[[ Input, beginning ]]

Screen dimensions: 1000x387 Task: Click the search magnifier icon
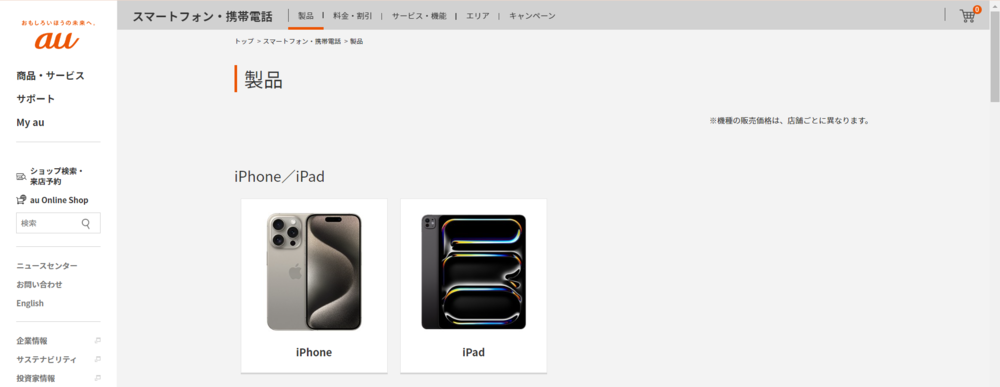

[[ Input, end ]]
[[ Input, beginning ]]

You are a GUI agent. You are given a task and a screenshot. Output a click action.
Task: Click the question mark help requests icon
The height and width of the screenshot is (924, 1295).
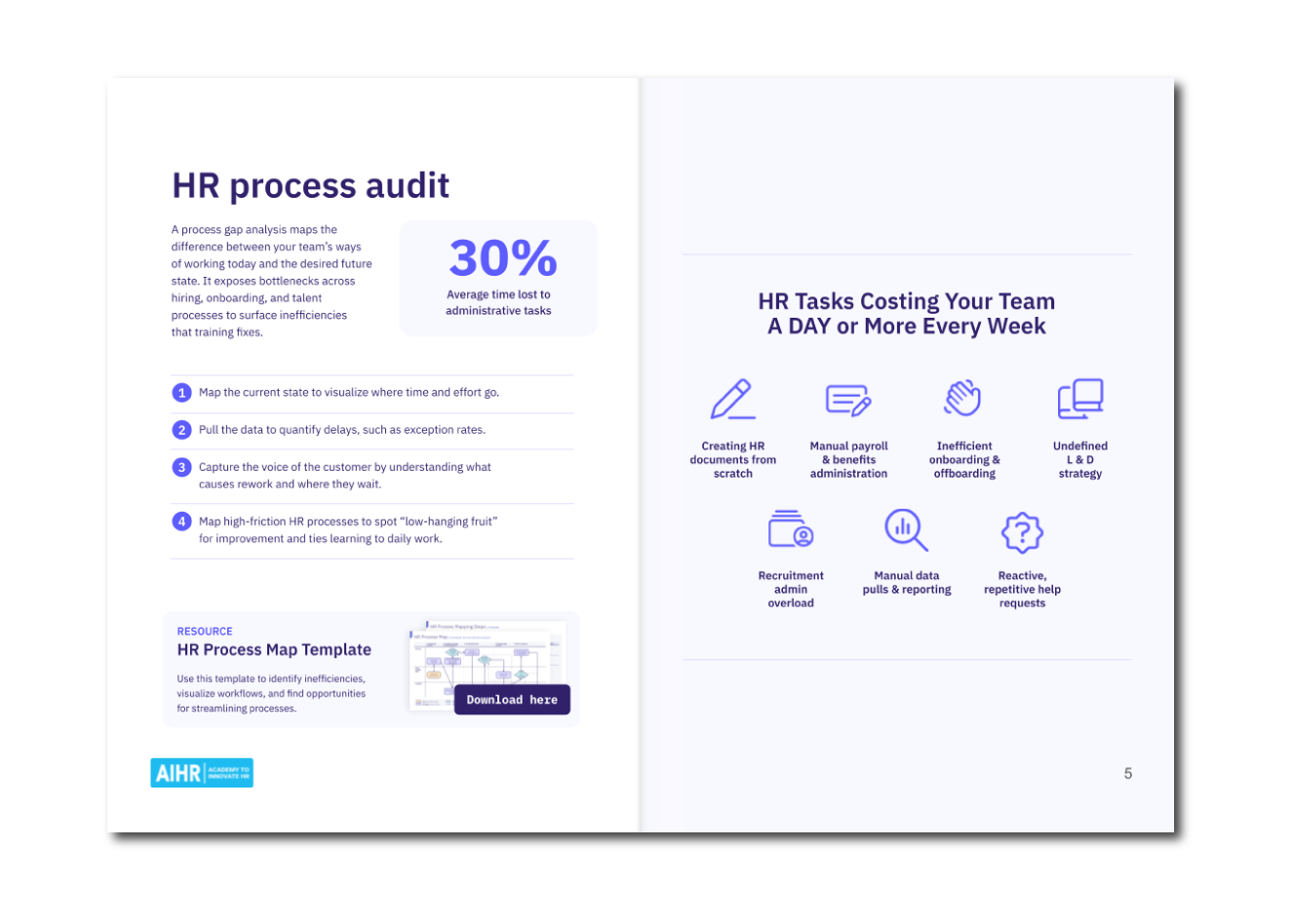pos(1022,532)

[[ Input, end ]]
[[ Input, beginning ]]

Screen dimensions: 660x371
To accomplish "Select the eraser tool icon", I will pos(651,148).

[[ Input, end ]]

* Problem requirements
Filter the records for the string "icon" and copy every line that holds it.

* Problem solution
Screen dimensions: 1000x387 Task: Click the search magnifier icon
Task: Click the question mark help requests icon
To accomplish "Select the eraser tool icon", I will pos(651,148).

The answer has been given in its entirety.